> [Instructions for the task]: Beginning with the first line of the data below, extract each line up to and including the one containing "Tietoja [tab] (147, 1266)". Copy them exactly and add nothing.

> [Data]:
• • •

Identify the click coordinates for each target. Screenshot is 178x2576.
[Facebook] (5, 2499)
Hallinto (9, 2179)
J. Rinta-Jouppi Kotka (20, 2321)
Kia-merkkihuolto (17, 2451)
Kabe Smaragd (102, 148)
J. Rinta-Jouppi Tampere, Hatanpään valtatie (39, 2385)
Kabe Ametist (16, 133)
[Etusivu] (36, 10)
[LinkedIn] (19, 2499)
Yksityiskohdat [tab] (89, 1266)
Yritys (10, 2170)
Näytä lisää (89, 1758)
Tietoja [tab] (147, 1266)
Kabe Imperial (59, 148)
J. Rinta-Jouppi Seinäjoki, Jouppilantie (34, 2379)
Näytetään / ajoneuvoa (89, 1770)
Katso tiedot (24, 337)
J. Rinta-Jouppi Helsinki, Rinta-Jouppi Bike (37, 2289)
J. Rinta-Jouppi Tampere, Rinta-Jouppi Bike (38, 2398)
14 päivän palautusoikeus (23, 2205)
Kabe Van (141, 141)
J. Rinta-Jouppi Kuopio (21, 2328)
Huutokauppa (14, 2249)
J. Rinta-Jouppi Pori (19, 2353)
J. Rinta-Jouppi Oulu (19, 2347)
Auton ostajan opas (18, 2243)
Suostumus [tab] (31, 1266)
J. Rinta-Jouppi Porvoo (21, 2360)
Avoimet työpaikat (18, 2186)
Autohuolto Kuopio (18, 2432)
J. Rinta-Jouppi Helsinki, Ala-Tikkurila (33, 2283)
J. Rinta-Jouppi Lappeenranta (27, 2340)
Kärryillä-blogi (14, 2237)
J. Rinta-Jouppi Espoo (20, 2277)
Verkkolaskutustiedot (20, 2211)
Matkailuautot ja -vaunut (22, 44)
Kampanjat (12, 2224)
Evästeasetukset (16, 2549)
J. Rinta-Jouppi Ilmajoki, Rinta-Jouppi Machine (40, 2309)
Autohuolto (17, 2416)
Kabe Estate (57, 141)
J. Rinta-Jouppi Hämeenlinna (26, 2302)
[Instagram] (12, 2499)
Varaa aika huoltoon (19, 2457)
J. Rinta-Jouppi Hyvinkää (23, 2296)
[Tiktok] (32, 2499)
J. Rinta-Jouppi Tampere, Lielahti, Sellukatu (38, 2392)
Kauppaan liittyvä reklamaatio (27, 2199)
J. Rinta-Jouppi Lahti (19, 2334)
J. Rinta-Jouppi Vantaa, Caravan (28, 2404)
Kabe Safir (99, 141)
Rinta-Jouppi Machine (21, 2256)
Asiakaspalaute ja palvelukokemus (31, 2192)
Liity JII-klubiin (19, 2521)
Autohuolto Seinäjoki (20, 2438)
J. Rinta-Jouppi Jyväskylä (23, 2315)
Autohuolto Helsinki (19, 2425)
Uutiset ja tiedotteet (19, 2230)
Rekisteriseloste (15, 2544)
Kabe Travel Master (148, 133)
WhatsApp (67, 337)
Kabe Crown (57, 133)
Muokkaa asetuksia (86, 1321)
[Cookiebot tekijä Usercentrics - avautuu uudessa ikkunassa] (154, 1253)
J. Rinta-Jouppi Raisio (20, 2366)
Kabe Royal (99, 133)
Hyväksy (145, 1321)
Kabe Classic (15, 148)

• • •

> [Result of this task]:
Identify the click coordinates for each target. Screenshot is 178x2576.
[Facebook] (5, 2499)
Hallinto (9, 2179)
J. Rinta-Jouppi Kotka (20, 2321)
Kia-merkkihuolto (17, 2451)
Kabe Smaragd (102, 148)
J. Rinta-Jouppi Tampere, Hatanpään valtatie (39, 2385)
Kabe Ametist (16, 133)
[Etusivu] (36, 10)
[LinkedIn] (19, 2499)
Yksityiskohdat [tab] (89, 1266)
Yritys (10, 2170)
Näytä lisää (89, 1758)
Tietoja [tab] (147, 1266)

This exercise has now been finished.